:: Provided data ::

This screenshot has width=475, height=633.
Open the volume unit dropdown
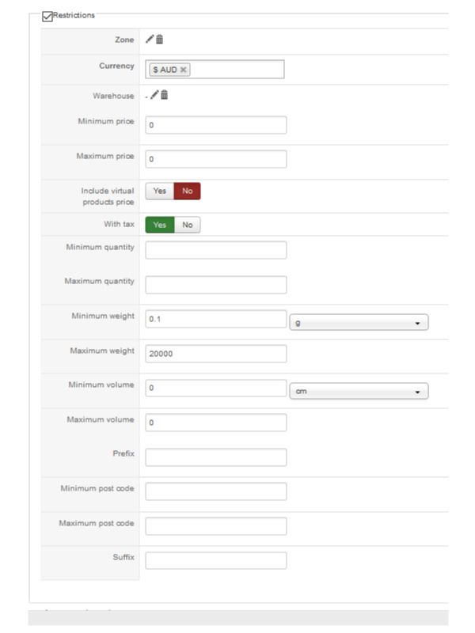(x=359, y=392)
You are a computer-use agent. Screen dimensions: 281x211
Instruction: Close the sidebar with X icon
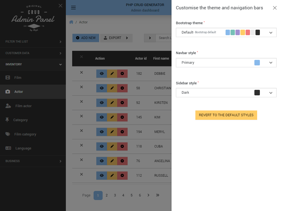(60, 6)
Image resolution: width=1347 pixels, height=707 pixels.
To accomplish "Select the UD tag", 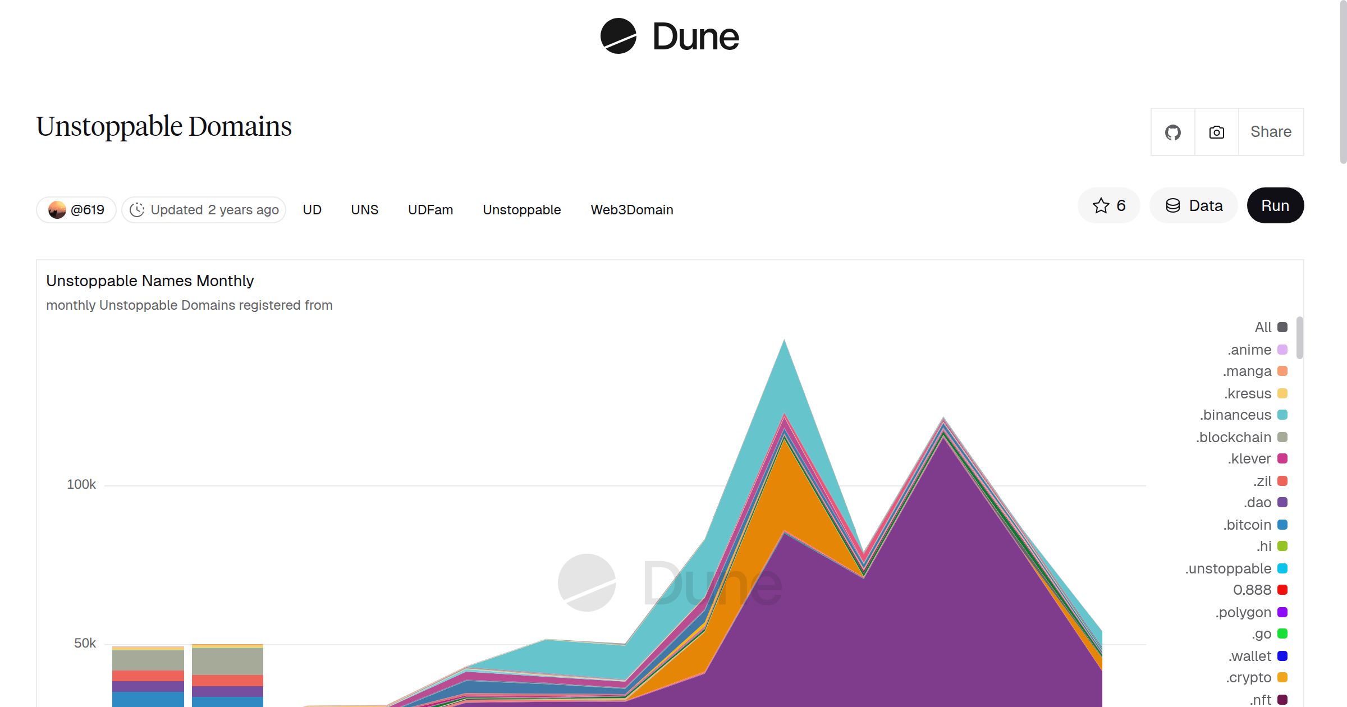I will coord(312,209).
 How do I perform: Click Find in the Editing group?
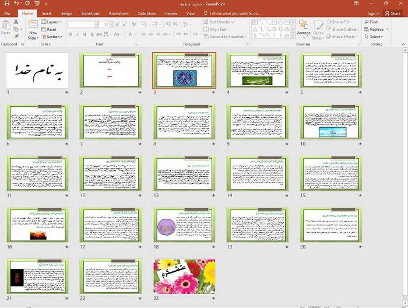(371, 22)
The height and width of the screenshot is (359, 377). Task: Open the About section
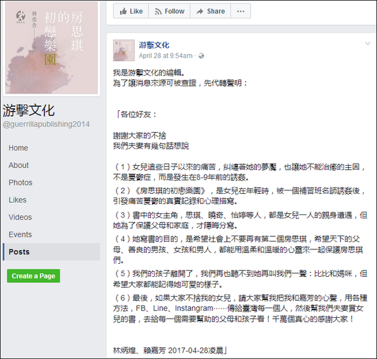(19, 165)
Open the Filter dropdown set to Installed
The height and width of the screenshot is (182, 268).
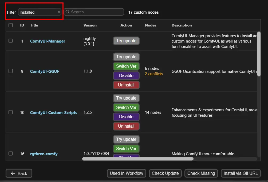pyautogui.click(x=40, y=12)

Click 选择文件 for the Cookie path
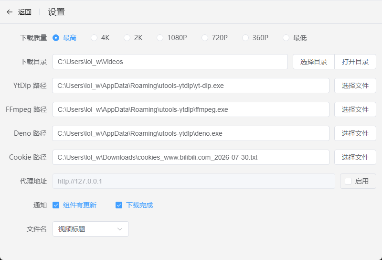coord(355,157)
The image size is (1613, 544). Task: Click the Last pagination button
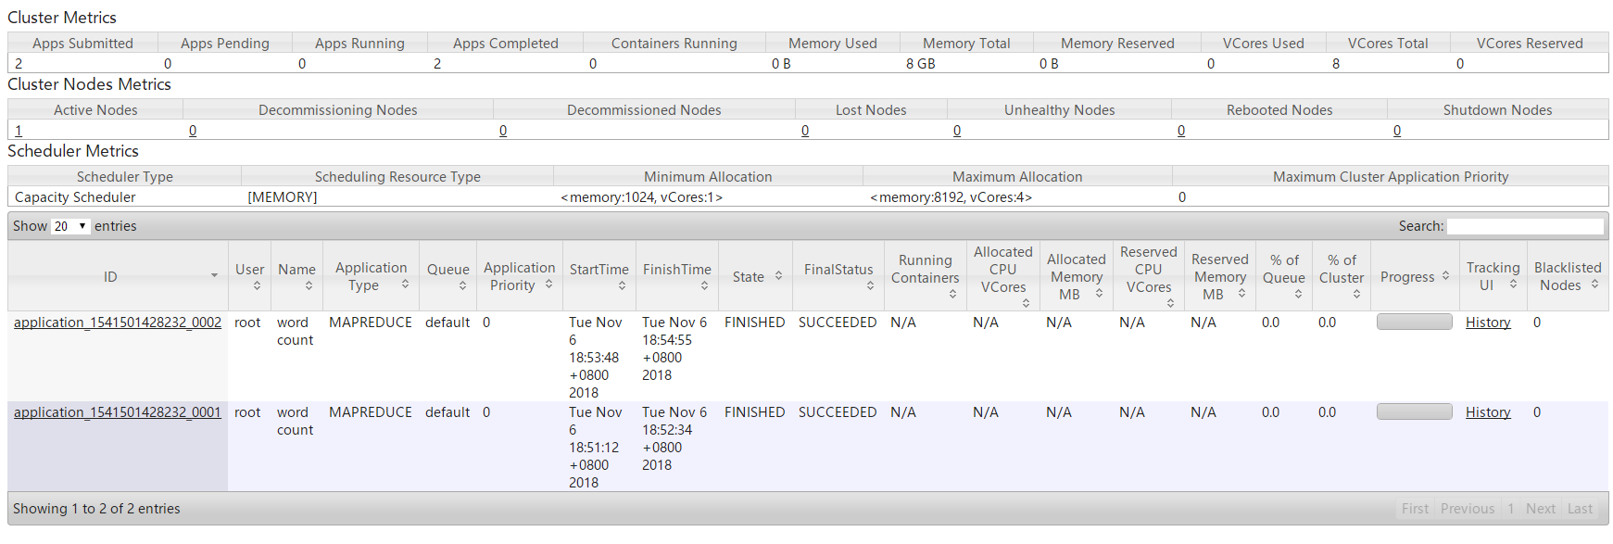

:: What is being asked ::
Copy the material above word for word, from the line containing "Open the Filter dropdown set to Installed" through the end of the material, including both ends. Leave the pictures out of your copy.

:: Response to this exercise ::
Open the Filter dropdown set to Installed
The height and width of the screenshot is (182, 268).
pyautogui.click(x=40, y=12)

Click 选择文件 for the Cookie path
coord(355,157)
The image size is (1613, 544). Task: Click the Last pagination button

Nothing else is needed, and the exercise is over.